Volvo promised it would release its first all-electric vehicle by 2019, and lo and behold, today’s the day. The Swedish company unveiled the all-electric XC40 Recharge at a splashy event in Los Angeles with a whole slew of futuristic features, including an infotainment system built on Google’s new embedded Android Automotive software.

Calling climate change “a real threat to our future,” Volvo CEO Håkan Samuelsson billed the XC40 as the first vehicle in a lineup of Recharge-branded EVs that will help the Swedish automaker achieve its plan to phase out gas-powered vehicles starting this year. Volvo must have the same reputation for sustainability as it does for safety, he added.

The car looks similar to the combustion engine XC40, just without the front grille. The car’s fully electric all-wheel drive powertrain offers a range of over 400 kilometers on a single charge based on Europe’s WLTP standard, or 200 miles in the US — though the automaker has yet to obtain an EPA rating. It will have an output of 408 horsepower (or 402 hp in US), and the battery charges to 80 percent of its capacity in 40 minutes on a fast-charger system.

Volvo did not release pricing at the event, though preorders for $1,000 are starting today. Volvo Car’s North American CEO Anders Gustafson has said the electric XC40 could come in at $50,000, or around $48,000 after incentives.
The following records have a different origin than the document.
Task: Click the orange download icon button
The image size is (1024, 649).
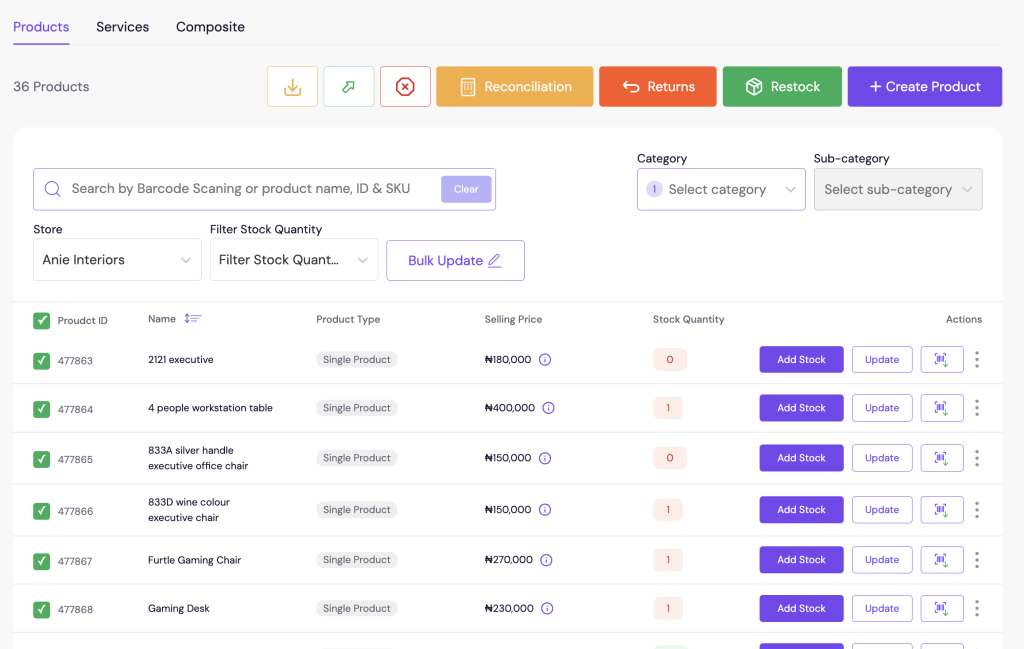Action: click(292, 87)
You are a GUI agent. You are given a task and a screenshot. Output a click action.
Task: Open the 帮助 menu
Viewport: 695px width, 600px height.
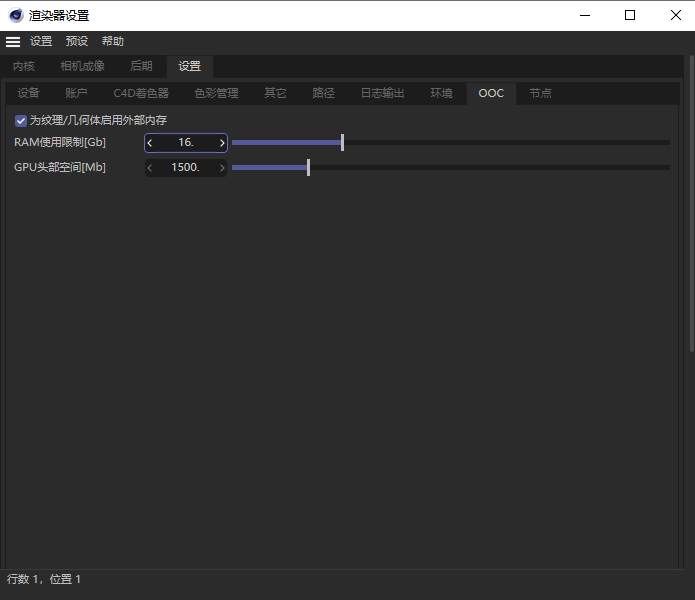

Volvo says expects the XC40 Recharge to go on sale in the US in the fourth quarter of 2020. And Samuelsson said the car will also appear on the automaker’s Care By Volvo subscription plan, which has come under fire from the automaker’s network of dealers.

In addition to the car, Volvo also made a bold environmental pledge: half of its cars will be electric by 2025, and that it will slash the life-cycle carbon footprint on each car by 40 percent by the same year. The XC40 Recharge is the first vehicle for which Volvo is disclosing the life-cycle carbon footprint — effectively the CO2 emissions the car will produce during its life with both manufacturing and usage taken into account.

Moreover, Volvo will reduce the carbon output of its entire operations by 25 percent, including its suppliers, also by 2025. If everything goes according to plan, the amount of recycling and reuse of materials in Volvo’s supply chain will dramatically increase. By 2025, Volvo expects every vehicle to contain 25 percent recycled material.